Promising Avenues for Growth

Enablement and customer service are two areas that appear promising for establishing an operator-owned distribution channel in the current market environment.

An enablement strategy uses a platform that facilitates the development and deployment of new services – both internal and third-party. It masks the complexity of the telecommunications infrastructure and provides well-documented “hooks” into common OSS/BSS functions such as billing, presence, location and quality of service. Its foundation is grounded on Service Delivery Platforms (SDPs) that many mobile operators are building and evolving. Operators have learned that these platforms must now be extended to better support the application ecosystem, which enables them to support external as well as internal developers.

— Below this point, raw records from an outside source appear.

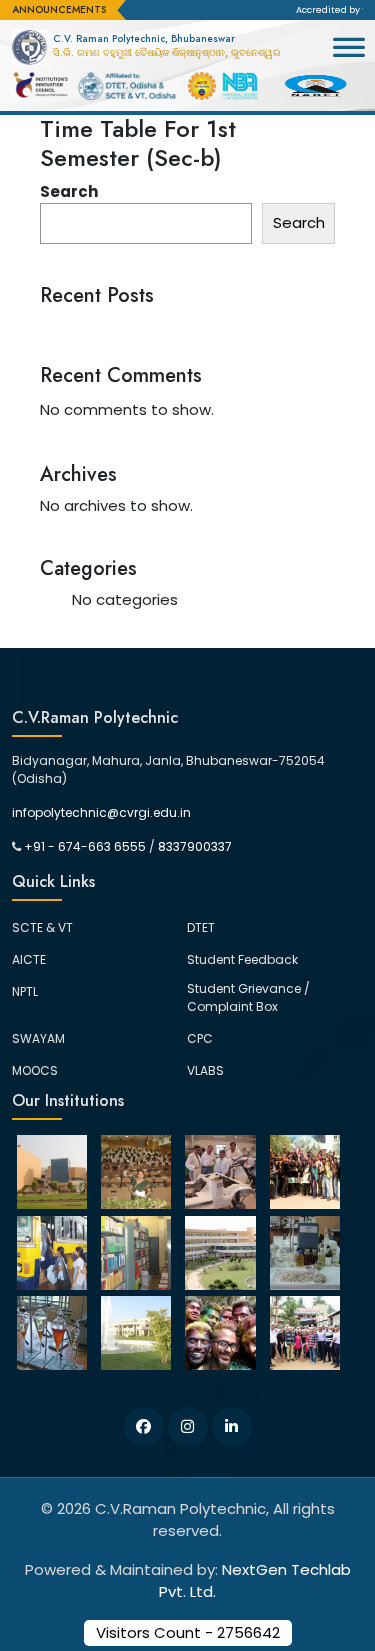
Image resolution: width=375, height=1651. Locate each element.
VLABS (205, 1070)
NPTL (25, 991)
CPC (200, 1038)
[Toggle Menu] (349, 56)
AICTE (29, 959)
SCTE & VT (42, 927)
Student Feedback (242, 959)
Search (69, 191)
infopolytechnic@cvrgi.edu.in (101, 812)
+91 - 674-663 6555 (85, 846)
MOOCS (35, 1070)
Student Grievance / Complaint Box (248, 997)
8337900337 (195, 846)
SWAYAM (38, 1038)
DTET (201, 927)
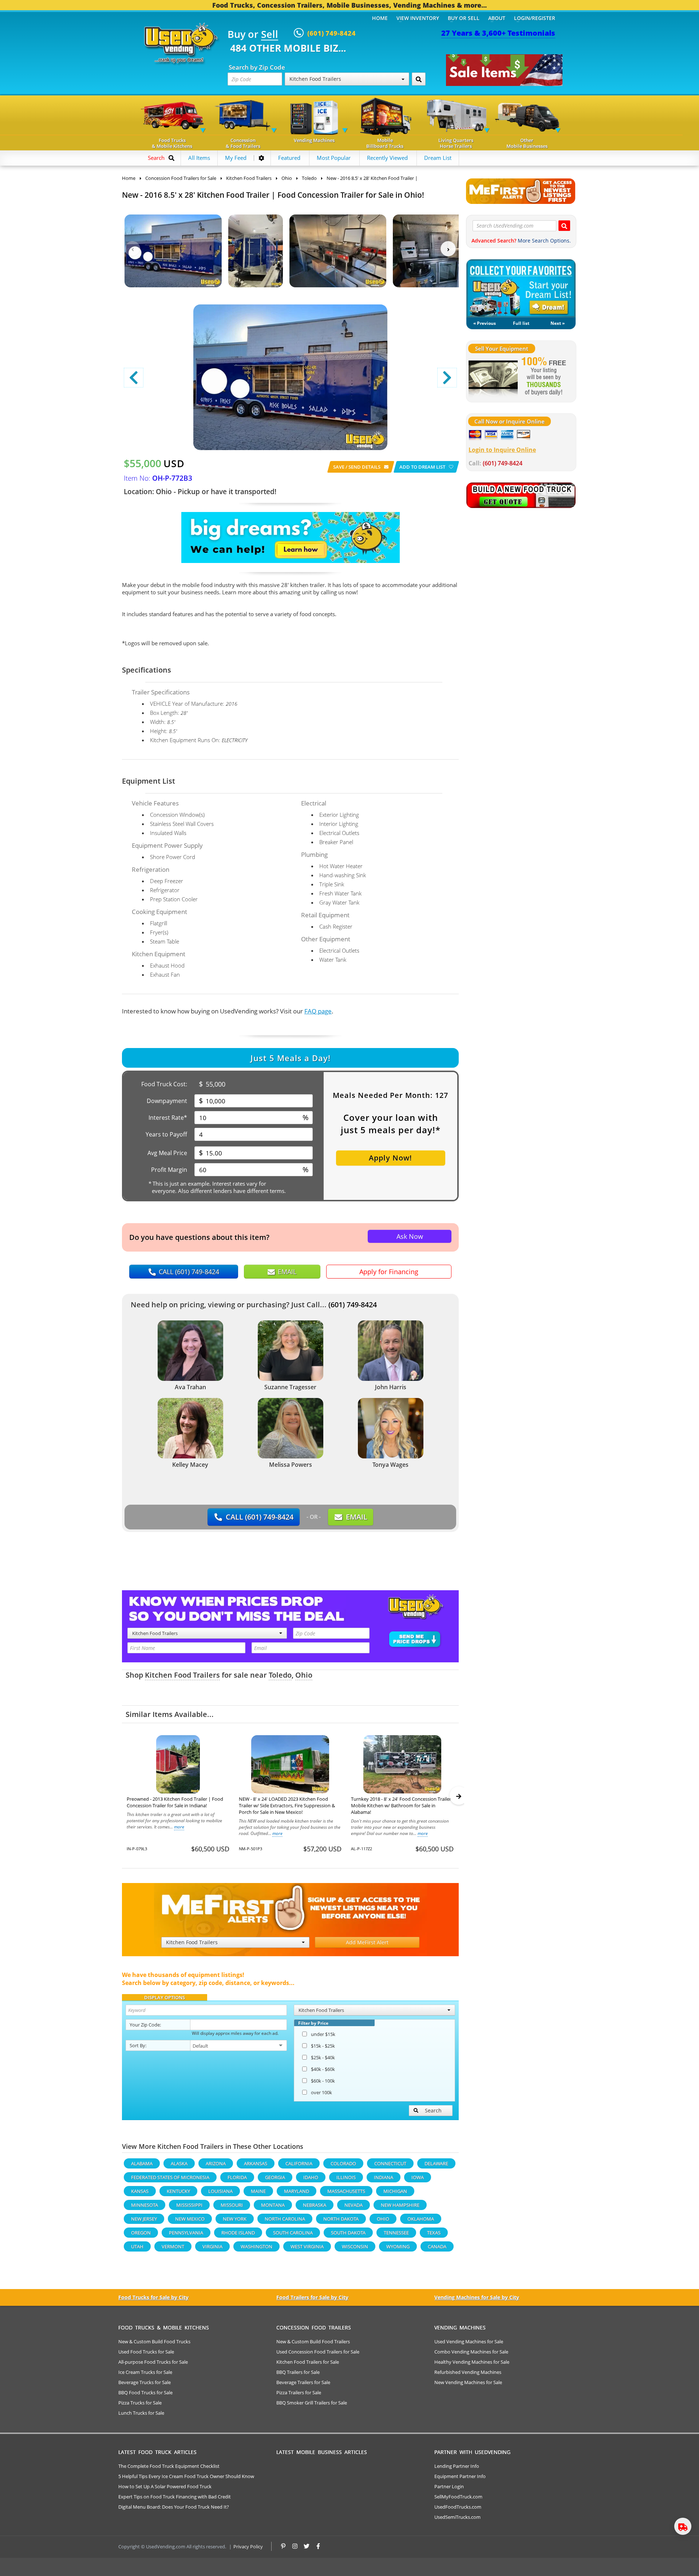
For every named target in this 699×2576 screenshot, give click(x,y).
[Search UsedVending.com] (564, 225)
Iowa (417, 2177)
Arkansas (255, 2163)
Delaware (436, 2163)
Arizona (216, 2163)
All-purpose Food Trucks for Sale (153, 2362)
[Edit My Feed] (261, 158)
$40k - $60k (323, 2069)
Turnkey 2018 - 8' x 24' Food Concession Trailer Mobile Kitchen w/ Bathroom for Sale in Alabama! (401, 1805)
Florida (237, 2177)
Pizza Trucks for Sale (140, 2402)
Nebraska (314, 2205)
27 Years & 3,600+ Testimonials (498, 33)
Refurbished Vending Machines (467, 2372)
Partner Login (449, 2486)
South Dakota (348, 2232)
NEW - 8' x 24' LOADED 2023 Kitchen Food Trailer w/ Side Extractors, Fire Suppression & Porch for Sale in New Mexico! (287, 1805)
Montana (273, 2205)
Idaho (310, 2177)
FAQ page (318, 1011)
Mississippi (189, 2205)
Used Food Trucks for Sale (146, 2351)
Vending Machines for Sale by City (476, 2297)
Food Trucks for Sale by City (153, 2297)
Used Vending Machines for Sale (468, 2341)
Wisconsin (355, 2246)
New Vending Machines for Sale (468, 2382)
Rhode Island (238, 2232)
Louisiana (220, 2191)
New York (234, 2218)
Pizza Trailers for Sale (298, 2392)
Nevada (353, 2205)
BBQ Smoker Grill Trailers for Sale (311, 2402)
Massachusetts (346, 2191)
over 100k (321, 2092)
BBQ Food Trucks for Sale (145, 2392)
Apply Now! (390, 1158)
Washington (256, 2246)
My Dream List (521, 288)
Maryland (296, 2191)
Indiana (383, 2177)
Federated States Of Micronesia (170, 2177)
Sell (269, 34)
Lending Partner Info (456, 2466)
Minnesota (144, 2205)
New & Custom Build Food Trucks (154, 2341)
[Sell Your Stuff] (493, 377)
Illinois (346, 2177)
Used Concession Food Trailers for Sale (317, 2351)
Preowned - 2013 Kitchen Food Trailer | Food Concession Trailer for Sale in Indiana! (175, 1802)
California (298, 2163)
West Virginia (307, 2246)
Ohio (303, 1675)
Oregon (141, 2232)
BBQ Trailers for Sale (298, 2372)
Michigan (395, 2191)
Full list (521, 323)
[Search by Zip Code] (419, 79)
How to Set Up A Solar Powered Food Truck (165, 2486)
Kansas (140, 2191)
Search (433, 2110)
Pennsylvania (186, 2232)
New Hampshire (400, 2205)
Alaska (179, 2163)
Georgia (275, 2177)
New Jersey (144, 2218)
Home (380, 18)
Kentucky (178, 2191)
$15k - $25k (323, 2046)
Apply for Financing (388, 1271)
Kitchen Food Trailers (182, 1675)
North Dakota (341, 2218)
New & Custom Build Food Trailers (313, 2341)
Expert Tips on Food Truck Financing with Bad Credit (174, 2496)
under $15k (323, 2034)
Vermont (173, 2246)
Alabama (142, 2163)
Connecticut (390, 2163)
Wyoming (398, 2246)
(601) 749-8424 (352, 1304)
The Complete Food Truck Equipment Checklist (169, 2466)
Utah (137, 2246)
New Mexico (190, 2218)
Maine (258, 2191)
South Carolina (293, 2232)
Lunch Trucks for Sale (141, 2413)
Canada (437, 2246)
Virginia (212, 2246)
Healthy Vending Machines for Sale (471, 2362)
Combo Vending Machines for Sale (471, 2351)
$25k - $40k (323, 2057)
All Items (199, 157)
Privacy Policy (248, 2546)
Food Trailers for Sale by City (312, 2297)
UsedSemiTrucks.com (457, 2517)
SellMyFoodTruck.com (458, 2496)
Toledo (280, 1675)
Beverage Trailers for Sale (303, 2382)
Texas (434, 2232)
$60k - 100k (323, 2080)
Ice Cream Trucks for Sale (145, 2372)
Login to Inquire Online (502, 450)
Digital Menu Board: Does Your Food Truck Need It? (173, 2507)
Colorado (343, 2163)
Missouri (232, 2205)
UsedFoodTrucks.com (457, 2507)
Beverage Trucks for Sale (144, 2382)
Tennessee (396, 2232)
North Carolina (285, 2218)
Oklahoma (420, 2218)
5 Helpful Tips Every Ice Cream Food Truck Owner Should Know (186, 2476)
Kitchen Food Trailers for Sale (307, 2362)
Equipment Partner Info (460, 2476)
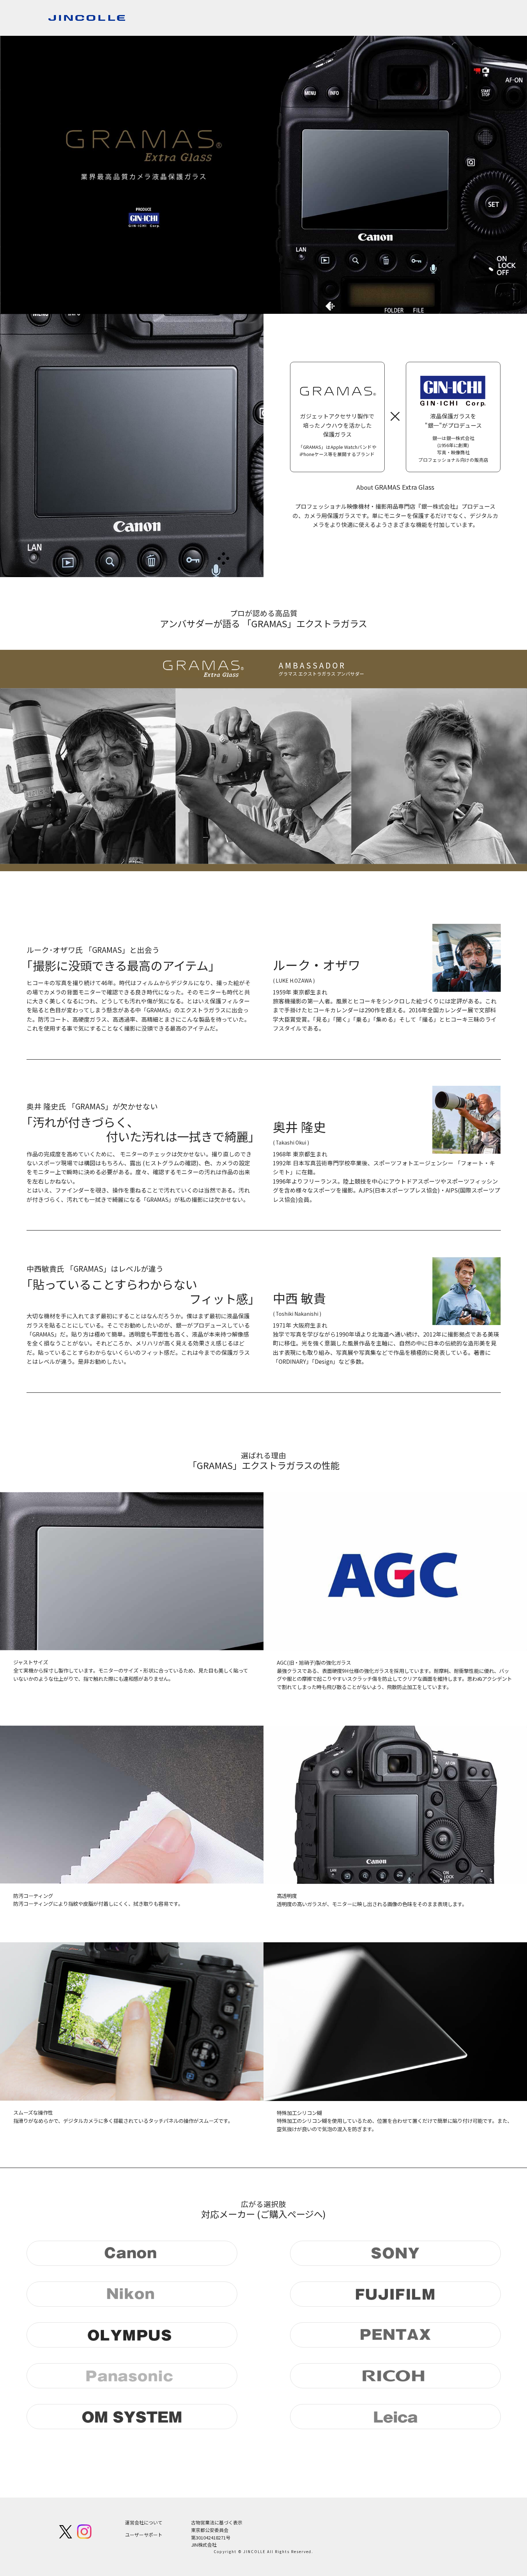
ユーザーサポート (143, 2534)
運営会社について (143, 2522)
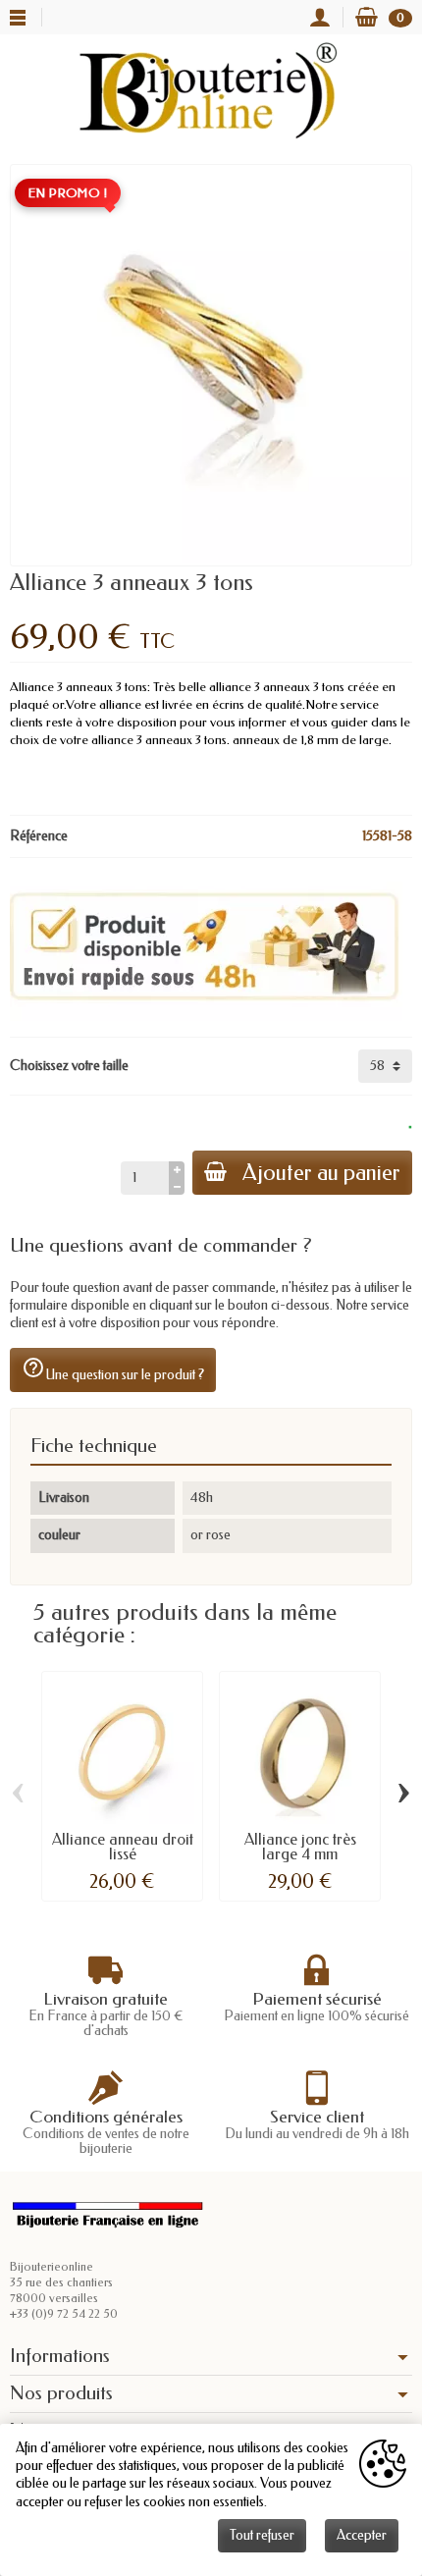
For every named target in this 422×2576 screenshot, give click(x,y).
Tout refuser (262, 2535)
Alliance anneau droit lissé (122, 1847)
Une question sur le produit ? (113, 1369)
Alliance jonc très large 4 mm (300, 1847)
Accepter (362, 2535)
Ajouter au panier (321, 1172)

Operators have to consider building a bridge that links the regional structure of mobile operators with the global aspirations of service providers and device makers. This new platform – Open SDP – may provide a single face to developers that will span the deployment environments of individual operators. The telecommunications value proposition to third-party developers then becomes “deploy once, deploy everywhere,” which creates an accessible, flexible environment.

Customer service is often one of the first places to experience cost cuts during any belt-tightening exercise. But these cuts often have unintended consequences that ultimately reduce rather than enhance profitability. Cutbacks may bring immediate cost savings, but they may cost companies customers in the long run.

Certain elements, such as customer support, lend themselves to outsourced solutions, where vendors can deliver operational efficiencies. But managing the end-to-end customer lifecycle remains a critical dimension of the customer experience and an area that operators need to carefully manage.

These are indeed challenging times, but the prospects around wireless remain bright.  Enablement and customer service are keys to fueling growth and competitive differentiation in this environment. Companies that master these elements will achieve market leadership and be positioned for future high performance.   

Reznik is global managing director-communications industry at Accenture.